Top of DATA UNDER STUDY
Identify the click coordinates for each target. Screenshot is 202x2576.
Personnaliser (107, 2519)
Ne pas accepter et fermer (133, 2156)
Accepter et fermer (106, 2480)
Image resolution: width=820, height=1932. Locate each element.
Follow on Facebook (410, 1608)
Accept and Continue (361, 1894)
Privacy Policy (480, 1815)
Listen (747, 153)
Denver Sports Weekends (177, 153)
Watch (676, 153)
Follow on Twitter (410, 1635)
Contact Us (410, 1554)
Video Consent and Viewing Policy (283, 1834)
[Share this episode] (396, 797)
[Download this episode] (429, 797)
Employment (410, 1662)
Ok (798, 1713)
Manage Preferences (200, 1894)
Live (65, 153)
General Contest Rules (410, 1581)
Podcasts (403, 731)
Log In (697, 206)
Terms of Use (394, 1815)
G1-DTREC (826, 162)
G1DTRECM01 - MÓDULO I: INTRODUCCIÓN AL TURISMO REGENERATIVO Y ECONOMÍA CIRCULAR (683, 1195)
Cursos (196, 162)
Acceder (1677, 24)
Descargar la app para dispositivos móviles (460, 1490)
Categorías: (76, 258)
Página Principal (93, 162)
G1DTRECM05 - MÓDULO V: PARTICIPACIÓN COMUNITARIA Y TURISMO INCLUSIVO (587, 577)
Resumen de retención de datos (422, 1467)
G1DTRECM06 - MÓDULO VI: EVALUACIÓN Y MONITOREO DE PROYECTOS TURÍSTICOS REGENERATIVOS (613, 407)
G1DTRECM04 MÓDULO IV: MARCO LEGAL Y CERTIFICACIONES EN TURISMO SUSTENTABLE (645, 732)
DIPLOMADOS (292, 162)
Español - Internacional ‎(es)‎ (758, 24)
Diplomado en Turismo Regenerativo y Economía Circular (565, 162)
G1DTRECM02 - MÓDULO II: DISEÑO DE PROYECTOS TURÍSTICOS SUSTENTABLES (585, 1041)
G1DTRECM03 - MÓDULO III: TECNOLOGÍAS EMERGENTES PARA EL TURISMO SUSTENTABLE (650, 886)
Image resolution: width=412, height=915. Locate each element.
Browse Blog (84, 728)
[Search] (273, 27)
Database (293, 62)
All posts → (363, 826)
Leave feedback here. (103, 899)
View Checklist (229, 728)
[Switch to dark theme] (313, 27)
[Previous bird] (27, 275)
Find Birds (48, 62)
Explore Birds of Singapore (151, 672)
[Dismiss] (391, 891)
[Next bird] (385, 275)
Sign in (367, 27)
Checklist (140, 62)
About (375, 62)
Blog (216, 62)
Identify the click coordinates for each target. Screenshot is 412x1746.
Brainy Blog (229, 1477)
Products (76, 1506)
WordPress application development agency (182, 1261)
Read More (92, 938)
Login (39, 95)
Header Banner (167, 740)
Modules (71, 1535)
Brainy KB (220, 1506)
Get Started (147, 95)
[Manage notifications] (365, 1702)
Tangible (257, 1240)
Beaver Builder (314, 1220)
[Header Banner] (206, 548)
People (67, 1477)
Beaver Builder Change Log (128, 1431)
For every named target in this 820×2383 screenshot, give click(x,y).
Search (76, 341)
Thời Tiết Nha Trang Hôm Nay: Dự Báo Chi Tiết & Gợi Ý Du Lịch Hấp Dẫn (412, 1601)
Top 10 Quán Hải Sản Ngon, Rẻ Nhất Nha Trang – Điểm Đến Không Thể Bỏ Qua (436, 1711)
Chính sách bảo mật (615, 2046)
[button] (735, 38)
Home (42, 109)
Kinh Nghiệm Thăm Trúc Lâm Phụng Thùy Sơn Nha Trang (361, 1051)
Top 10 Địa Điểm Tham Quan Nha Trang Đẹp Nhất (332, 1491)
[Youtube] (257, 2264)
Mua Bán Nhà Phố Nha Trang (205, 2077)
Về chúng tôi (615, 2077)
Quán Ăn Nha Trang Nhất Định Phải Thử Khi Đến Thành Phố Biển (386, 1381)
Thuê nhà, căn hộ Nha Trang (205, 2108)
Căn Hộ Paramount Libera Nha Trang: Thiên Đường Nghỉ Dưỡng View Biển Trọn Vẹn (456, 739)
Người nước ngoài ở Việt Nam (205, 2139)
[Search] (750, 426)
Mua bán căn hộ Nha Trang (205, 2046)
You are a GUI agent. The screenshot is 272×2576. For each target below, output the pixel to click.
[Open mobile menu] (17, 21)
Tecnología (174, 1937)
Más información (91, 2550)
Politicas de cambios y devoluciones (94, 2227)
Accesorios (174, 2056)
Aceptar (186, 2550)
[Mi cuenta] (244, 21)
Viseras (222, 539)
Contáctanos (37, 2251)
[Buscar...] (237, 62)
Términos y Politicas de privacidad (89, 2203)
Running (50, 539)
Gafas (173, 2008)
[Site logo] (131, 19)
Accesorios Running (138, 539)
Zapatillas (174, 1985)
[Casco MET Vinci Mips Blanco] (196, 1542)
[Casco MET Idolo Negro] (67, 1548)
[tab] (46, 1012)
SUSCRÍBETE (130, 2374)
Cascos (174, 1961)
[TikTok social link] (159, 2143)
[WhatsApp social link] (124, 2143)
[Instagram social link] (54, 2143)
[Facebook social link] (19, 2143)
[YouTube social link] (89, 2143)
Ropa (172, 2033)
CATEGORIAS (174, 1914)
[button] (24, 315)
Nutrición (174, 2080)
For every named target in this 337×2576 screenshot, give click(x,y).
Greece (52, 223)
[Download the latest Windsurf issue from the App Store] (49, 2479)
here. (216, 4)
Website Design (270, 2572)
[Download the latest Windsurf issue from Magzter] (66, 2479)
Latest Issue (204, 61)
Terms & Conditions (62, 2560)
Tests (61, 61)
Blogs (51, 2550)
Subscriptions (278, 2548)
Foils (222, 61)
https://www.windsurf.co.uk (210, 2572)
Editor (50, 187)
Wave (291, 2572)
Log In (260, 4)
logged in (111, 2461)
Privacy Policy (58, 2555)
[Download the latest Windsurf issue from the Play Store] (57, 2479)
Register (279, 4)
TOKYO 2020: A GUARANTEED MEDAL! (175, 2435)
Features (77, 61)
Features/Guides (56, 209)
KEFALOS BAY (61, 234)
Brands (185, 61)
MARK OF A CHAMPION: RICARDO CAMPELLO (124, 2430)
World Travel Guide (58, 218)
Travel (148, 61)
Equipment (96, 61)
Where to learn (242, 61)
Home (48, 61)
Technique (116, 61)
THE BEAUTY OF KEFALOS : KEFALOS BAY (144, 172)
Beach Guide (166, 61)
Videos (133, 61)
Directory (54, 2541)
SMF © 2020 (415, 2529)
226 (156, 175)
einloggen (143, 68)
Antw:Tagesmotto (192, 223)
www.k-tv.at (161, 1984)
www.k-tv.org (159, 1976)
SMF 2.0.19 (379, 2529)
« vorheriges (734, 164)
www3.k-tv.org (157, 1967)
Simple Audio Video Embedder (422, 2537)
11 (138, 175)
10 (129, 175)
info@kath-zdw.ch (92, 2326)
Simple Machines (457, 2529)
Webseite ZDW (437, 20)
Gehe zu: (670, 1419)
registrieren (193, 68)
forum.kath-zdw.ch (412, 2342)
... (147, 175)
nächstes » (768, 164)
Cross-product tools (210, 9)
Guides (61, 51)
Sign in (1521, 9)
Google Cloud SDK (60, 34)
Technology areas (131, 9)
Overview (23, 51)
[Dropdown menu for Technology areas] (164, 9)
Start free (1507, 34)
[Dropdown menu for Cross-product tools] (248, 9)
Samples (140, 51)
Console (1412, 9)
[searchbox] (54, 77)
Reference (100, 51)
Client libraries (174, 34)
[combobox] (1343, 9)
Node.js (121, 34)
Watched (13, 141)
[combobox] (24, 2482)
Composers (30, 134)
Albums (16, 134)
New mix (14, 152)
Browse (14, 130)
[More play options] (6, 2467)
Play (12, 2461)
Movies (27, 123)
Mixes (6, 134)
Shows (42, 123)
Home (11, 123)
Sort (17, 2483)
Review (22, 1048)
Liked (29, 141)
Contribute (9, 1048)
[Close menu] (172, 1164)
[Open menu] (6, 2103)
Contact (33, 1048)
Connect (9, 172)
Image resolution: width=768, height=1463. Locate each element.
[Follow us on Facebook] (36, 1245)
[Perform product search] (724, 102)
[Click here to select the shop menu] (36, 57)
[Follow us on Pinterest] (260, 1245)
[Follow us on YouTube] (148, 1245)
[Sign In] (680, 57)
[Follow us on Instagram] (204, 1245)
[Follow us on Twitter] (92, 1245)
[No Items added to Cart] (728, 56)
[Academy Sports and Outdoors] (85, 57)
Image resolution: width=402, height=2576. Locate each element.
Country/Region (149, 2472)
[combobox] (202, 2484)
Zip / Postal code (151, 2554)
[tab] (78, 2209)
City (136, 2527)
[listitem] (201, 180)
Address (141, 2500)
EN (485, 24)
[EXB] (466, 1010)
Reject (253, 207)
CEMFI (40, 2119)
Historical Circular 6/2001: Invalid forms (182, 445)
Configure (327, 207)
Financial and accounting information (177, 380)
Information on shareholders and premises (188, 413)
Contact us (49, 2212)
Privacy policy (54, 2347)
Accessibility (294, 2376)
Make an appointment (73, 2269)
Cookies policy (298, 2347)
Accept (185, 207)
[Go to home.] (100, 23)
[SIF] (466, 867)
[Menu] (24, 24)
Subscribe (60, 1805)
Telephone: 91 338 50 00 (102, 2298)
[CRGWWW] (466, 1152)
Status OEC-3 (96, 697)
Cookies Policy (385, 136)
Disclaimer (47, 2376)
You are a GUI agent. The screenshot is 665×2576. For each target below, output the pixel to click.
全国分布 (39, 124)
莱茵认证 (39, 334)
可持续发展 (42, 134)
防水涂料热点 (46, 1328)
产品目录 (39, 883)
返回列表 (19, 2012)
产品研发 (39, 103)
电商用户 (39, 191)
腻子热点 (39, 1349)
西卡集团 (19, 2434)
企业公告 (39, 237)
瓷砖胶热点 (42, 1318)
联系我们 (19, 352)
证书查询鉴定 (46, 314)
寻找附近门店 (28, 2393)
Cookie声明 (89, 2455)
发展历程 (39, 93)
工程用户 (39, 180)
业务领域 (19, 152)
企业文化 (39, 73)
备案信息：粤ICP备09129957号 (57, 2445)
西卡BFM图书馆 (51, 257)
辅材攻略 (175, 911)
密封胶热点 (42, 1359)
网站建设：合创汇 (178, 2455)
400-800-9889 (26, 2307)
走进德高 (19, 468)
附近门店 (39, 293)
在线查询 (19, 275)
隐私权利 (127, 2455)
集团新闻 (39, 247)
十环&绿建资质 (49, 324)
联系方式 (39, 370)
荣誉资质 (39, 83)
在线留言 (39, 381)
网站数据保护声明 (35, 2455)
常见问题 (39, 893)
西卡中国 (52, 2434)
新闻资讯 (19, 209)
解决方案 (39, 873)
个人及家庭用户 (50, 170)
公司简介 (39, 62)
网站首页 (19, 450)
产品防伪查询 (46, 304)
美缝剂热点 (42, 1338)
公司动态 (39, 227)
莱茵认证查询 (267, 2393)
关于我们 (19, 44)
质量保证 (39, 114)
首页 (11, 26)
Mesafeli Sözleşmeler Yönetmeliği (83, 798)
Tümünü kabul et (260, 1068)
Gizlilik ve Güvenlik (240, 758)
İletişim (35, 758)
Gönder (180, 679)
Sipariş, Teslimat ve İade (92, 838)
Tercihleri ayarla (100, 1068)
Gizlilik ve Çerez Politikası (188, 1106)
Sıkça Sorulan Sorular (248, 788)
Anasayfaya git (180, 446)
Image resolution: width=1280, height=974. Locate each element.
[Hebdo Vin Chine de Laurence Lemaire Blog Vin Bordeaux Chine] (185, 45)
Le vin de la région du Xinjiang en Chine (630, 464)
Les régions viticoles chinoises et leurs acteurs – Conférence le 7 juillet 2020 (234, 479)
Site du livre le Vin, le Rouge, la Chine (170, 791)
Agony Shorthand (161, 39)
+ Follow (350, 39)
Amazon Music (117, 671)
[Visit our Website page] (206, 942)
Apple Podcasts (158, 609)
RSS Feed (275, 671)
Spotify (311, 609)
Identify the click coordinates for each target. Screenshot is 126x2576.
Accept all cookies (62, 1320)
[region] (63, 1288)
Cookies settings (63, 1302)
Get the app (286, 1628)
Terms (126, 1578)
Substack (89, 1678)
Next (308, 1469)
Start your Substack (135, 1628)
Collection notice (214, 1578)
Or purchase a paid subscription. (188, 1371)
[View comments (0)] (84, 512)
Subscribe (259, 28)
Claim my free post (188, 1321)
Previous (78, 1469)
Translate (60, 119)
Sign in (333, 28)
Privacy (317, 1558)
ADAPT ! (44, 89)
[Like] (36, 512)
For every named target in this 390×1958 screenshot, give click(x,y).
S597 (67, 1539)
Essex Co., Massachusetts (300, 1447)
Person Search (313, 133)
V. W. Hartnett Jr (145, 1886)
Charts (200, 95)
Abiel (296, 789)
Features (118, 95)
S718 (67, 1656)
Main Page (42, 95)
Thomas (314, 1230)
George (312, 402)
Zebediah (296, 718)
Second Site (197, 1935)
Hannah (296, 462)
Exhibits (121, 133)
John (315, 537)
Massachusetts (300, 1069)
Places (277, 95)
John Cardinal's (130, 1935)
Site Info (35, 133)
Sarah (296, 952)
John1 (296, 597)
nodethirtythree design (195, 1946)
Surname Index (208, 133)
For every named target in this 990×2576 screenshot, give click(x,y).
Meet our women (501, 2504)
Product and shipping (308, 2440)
Bottom of DATA UNDER STUDY
**EXERCISE GOAL:**
Take the line that contains "Image resolution: width=1280, height=974." and each line after it through the end of the records, and repeat them all exactly. Nothing else.

**SOLVED EXERCISE:**
Image resolution: width=1280, height=974. Locate each element.
[Hebdo Vin Chine de Laurence Lemaire Blog Vin Bordeaux Chine] (185, 45)
Le vin de la région du Xinjiang en Chine (630, 464)
Les régions viticoles chinoises et leurs acteurs – Conférence le 7 juillet 2020 (234, 479)
Site du livre le Vin, le Rouge, la Chine (170, 791)
Agony Shorthand (161, 39)
+ Follow (350, 39)
Amazon Music (117, 671)
[Visit our Website page] (206, 942)
Apple Podcasts (158, 609)
RSS Feed (275, 671)
Spotify (311, 609)
Identify the click coordinates for each target. Screenshot is 126x2576.
Accept all cookies (62, 1320)
[region] (63, 1288)
Cookies settings (63, 1302)
Get the app (286, 1628)
Terms (126, 1578)
Substack (89, 1678)
Next (308, 1469)
Start your Substack (135, 1628)
Collection notice (214, 1578)
Or purchase a paid subscription. (188, 1371)
[View comments (0)] (84, 512)
Subscribe (259, 28)
Claim my free post (188, 1321)
Previous (78, 1469)
Translate (60, 119)
Sign in (333, 28)
Privacy (317, 1558)
ADAPT ! (44, 89)
[Like] (36, 512)
For every named target in this 390×1958 screenshot, give click(x,y).
S597 (67, 1539)
Essex Co., Massachusetts (300, 1447)
Person Search (313, 133)
V. W. Hartnett Jr (145, 1886)
Charts (200, 95)
Abiel (296, 789)
Features (118, 95)
S718 (67, 1656)
Main Page (42, 95)
Thomas (314, 1230)
George (312, 402)
Zebediah (296, 718)
Second Site (197, 1935)
Hannah (296, 462)
Exhibits (121, 133)
John (315, 537)
Massachusetts (300, 1069)
Places (277, 95)
John Cardinal's (130, 1935)
Site Info (35, 133)
Sarah (296, 952)
John1 (296, 597)
nodethirtythree design (195, 1946)
Surname Index (208, 133)
For every named target in this 990×2576 screenshot, give click(x,y).
Meet our women (501, 2504)
Product and shipping (308, 2440)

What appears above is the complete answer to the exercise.